As both a practising primary school teacher and a children’s television presenter, it’s almost as if Home School Hub was designed for Clíona Ní Chiosáin.

However, when schools first closed last March, there wasn’t much time for creating the perfect television programme for anyone. RTÉ’s Home School Hub was up and running by early April, bringing school to the sitting room.

“It was lightening quick,” says Clíona of getting the show off the ground. “It was a really, really quick turnaround. At the time it wasn’t something you could plan for, so we just had to be all hands on deck.”

When schools went back into classrooms in September, Home School Hub continued in the form of After School Hub, but with this latest lockdown it’s back on our screens in earnest. Múinteoir Clíona is one of the show’s three presenters, all of whom are qualified primary school teachers and plan their own lessons.

Alongside presenting Home School Hub, Clíona teaches junior and senior infants in Scoil Mhuire, Moynalty National School, Co Meath. Virtually teaching in this capacity and presenting lessons to the nation is keeping her busy of late.

On the television side of things, Clíona has experience in both acting and presenting. She was the star of TG4’s award winning teen drama, Aifric and has also done theatre work. She presented several programmes on RTÉ Jr previous to Home School Hub, all of which she fits in around her teaching.

Clíona Ní Chiosáin, Home School Hub presenter.

For Clíona, there’s no pull between teaching and presenting, they marry well together. “I’ve been working more so in TV since I started teaching. I’ve been doing a lot of children’s TV.

“Working in children’s TV, the teaching helps me with that; knowing what to say to them or how to work with them. When I’m in the classroom then, TV work helps you with presence and getting the children’s attention.”

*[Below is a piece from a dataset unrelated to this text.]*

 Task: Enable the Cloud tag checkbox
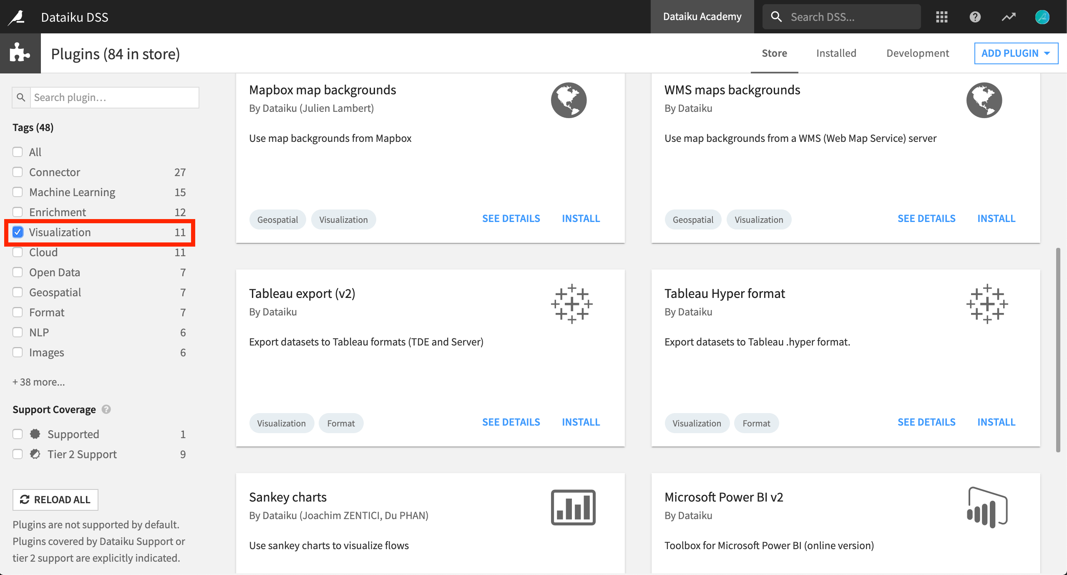point(18,252)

With her excellent Gaeilge, you would be forgiven for thinking Clíona is from a Gaeltacht. But in fact, she grew up in Dublin. However, she did grow up speaking Irish at home with her parents, which she still does.

“I was born in Donegal and then we moved down to Dublin when I was four, but my mother is from Arranmore Island off the coast of Donegal,” explains Clíona. “Then my dad is from Blackrock, but he’s from an Irish speaking family in Dublin. So we had our own mini Gaeltacht in our house.”

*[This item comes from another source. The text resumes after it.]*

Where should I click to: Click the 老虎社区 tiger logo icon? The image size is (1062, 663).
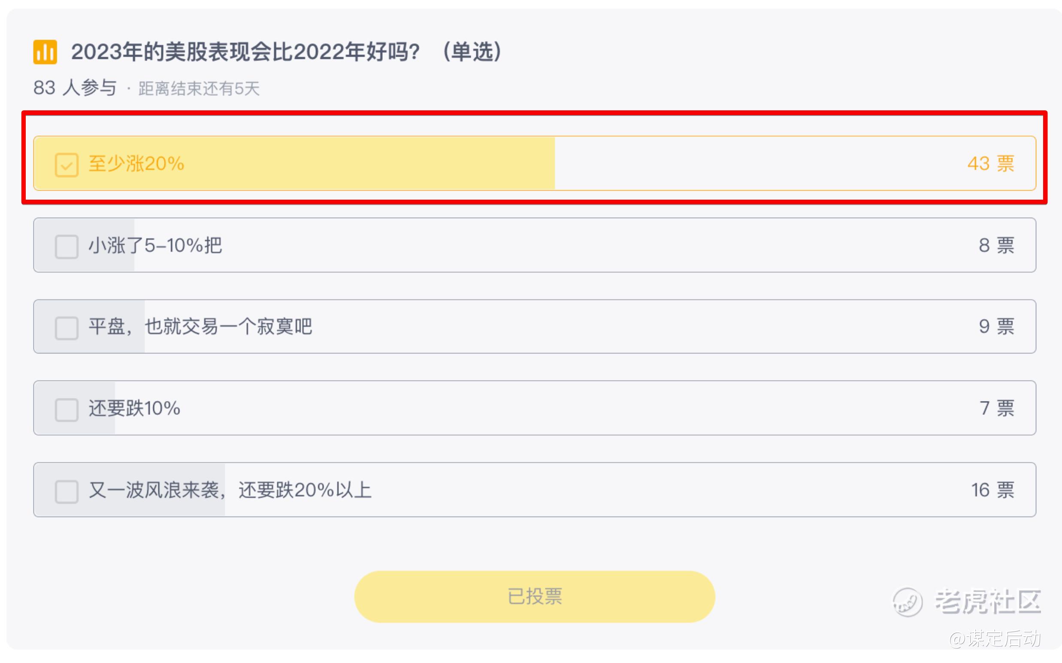pos(907,602)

Clíona had no previous acting experience, bar a school play, when she decided to audition for Aifric as a teenager, after she saw an ad in the now defunct Irish language newspaper, Foinse, looking for actors for a teen drama as Gaeilge.

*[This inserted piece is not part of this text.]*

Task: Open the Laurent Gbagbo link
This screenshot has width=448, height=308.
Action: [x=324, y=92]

After landing the role of the show’s namesake, Clíona filmed every summer from 16 to 18, going to school then for the rest of the year. Looking back now, Clíona feels Aifric was revolutionary. It was a modern Irish language drama for teenagers, which hadn’t been done before then.

“I think teenagers really loved it,” says Clíona. “It just goes to show what can happen if there’s a little funding put into programming for young people. But there hasn’t really been anything like it since in terms of programming for teenagers, as far as I can think

“When I look back and I listen to the music and stuff in it, it was very cool. Some of the style in it would probably be considered retro now, but it was what was in fashion then. Aifric had its own identity, it wasn’t cheesy or anything like that. It stood on its own and it was different to anything else.”

An Triail

After school and Aifric, Clíona went to Maynooth University to study French and Irish. While completing her degree she spent a year in France and then returned to France for a subsequent year after she graduated, teaching Irish in a university in Brittany.

In between returning from France and going back to do her Master’s in education, which she finished four years ago, Clíona did some theatre work. She played Máire in the famous Irish language play, An Triail.

Clíona, in fact, has a couple of links to An Triail. The ground-breaking play of its time, dealing with single motherhood among other themes, was written by her great-grandmother, Máiread Ní Ghráda.

“It was really cool to be able to play Máire, as my great-grandmother had written her. An Triail is even more relevant nowadays. My dad used to tell me about the protests that went on outside the theatre when it was first staged.”

Now, Clíona has moved from Dublin to just outside Kells, Co Meath, where she lives with her partner. Living in the countryside has always been a goal for Clíona and she is happy with the slower pace of life. Although, she has been dragged into some farm work from time to time.

“We live very close to my partner’s family home and there’s a dairy farm there, so he’s always over. During the first lockdown last year I would have been over there myself. It’s something I never thought I would be getting into, 10 years ago I never thought I would be feeding calves and washing out troughs, but here I am,” she laughs.

From the city to the farm and teaching to presenting, Clíona is very good at merging different aspects of her life, which hopefully continues for the children (and calves) of the nation.